Kompas.com - 28/01/2020, 18:32 WIB
Holy Kartika Nurwigati Sumartiningtyas

Penulis


KOMPAS.com - Fenomena kerajaan fiktif semakin marak dengan munculnya King of the King di Tangerang seusai Sunda Empire dan Keraton Agung Sejagat. Namun, apakah para pelakunya mengidap sindrom megalomania karena mengaku sebagai raja dan memiliki kerajaan?

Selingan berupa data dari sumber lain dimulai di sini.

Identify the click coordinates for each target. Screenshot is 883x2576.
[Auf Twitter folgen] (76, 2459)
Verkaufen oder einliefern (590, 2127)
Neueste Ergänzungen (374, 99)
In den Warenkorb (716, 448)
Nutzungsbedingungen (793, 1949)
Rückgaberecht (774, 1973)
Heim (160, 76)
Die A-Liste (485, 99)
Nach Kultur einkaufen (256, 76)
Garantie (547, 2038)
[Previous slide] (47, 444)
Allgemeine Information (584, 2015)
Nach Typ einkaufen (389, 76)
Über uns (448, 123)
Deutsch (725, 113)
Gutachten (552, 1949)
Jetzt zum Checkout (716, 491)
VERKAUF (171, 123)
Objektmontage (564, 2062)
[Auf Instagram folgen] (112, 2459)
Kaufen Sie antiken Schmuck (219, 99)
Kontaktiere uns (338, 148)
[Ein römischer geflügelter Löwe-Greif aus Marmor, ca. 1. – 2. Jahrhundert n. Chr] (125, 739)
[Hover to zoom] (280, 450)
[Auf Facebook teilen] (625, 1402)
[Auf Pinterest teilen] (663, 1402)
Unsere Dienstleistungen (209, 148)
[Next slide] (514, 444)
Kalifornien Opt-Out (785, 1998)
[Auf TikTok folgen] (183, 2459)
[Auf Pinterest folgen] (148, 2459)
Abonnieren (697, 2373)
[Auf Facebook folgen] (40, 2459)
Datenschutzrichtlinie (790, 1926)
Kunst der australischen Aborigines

Menurut dokter spesialis jiwa RS Awal Bros, dr. Alvina, belum tentu pelaku yang mengaku sebagai raja dapat dikatakan mengidap gangguan penyakit kejiwaan.

"Sebelum menyimpulkan ini gangguan jiwa atau bukan, tentu kita harus periksa dan mengevaluasi. Karena tidak bisa semua disimpulkan demikian," ujar dr. Alvina kepada Kompas.com, Selasa (28/1/2020).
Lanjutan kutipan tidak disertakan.